Its Ornamental Character, Southern Home, and Dispersed Growth.— Soil Suited to its Growth, and Attainable Height.—Peculiarities of its Growth.—Its Associate Tree.—Description and Properties of its Wood.—Its Usefulness and Indifference to Climatic Influences.— White and Black Cypresses.—Value of the Cypress.—Its Seed.— Manner of Sowing and Cultivating.
This ornamental tree properly belongs to the Southern States, but is found scattered all over the eastern and extreme western sections of our country, also in the more fertile parts of the Mississippi valley. It grows in swamps or wet, moist soil, and reaches to the height of one hundred and thirty feet, and is destitute of branches for a great portion of its height, with a slightly flattened top. In the bayous of Mississippi and Louisiana we find the cypress and the tupelo growing in about four feet of water, with trunks so thickly interlaced that it is impossible to swing an axe with any kind of effect among them; the water from these bayous is the color of brandy, from the roots of the cypress. The wood is fighter and less resinous than that of the pines, is much finer grained and more elastic, and when first cut it is white, but on exposure to the air turns of a light, reddish color; it also stands the changes of climate very well, and wet or dry weather does not seem to affect it in the slightest degree. It is used for posts, shingles, hogsheads, casks, etc.; many of these articles lasting a lifetime. The cypresses that grow surrounded by water are called white cypresses, and those that grow in dryer land are called black cypresses.

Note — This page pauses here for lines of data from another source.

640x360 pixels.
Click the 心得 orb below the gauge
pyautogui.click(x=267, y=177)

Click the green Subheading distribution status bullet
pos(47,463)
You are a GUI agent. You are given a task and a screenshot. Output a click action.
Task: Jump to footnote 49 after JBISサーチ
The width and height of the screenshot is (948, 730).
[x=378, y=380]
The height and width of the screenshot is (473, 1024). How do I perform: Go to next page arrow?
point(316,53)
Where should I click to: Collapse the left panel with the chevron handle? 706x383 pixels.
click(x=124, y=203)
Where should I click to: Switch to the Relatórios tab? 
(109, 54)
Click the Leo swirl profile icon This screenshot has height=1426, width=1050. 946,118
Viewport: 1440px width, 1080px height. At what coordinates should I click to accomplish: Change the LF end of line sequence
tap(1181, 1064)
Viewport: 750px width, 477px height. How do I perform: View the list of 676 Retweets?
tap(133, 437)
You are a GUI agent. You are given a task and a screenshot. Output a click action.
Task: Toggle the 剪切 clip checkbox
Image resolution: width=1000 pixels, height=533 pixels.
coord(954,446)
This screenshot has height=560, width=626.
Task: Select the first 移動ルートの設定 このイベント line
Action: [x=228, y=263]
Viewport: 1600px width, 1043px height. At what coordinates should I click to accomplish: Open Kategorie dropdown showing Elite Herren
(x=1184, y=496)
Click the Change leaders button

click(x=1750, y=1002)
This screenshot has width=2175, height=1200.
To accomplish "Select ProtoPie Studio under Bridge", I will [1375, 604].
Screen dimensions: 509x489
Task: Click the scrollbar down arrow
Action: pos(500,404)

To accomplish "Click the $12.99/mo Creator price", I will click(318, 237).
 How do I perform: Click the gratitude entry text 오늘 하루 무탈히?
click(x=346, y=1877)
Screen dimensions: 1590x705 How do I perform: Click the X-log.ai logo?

The cypress, if carefully cultivated, would be of inestimable value. It will grow as far north as St. Louis. As an ornamental tree, it is much esteemed on account of its light, graceful foliage. It is very easy to raise either from the seed or from slips. If raised from seed the young plants should be kept covered and shielded from the sun. Transplant the cypress while small, as the taproot strikes very deep wherever the soil will permit it. To obtain the seed, store the cones in a dry place and raise the seed that falls from the cone only; those that remain in the cone rarely, if ever, germinate.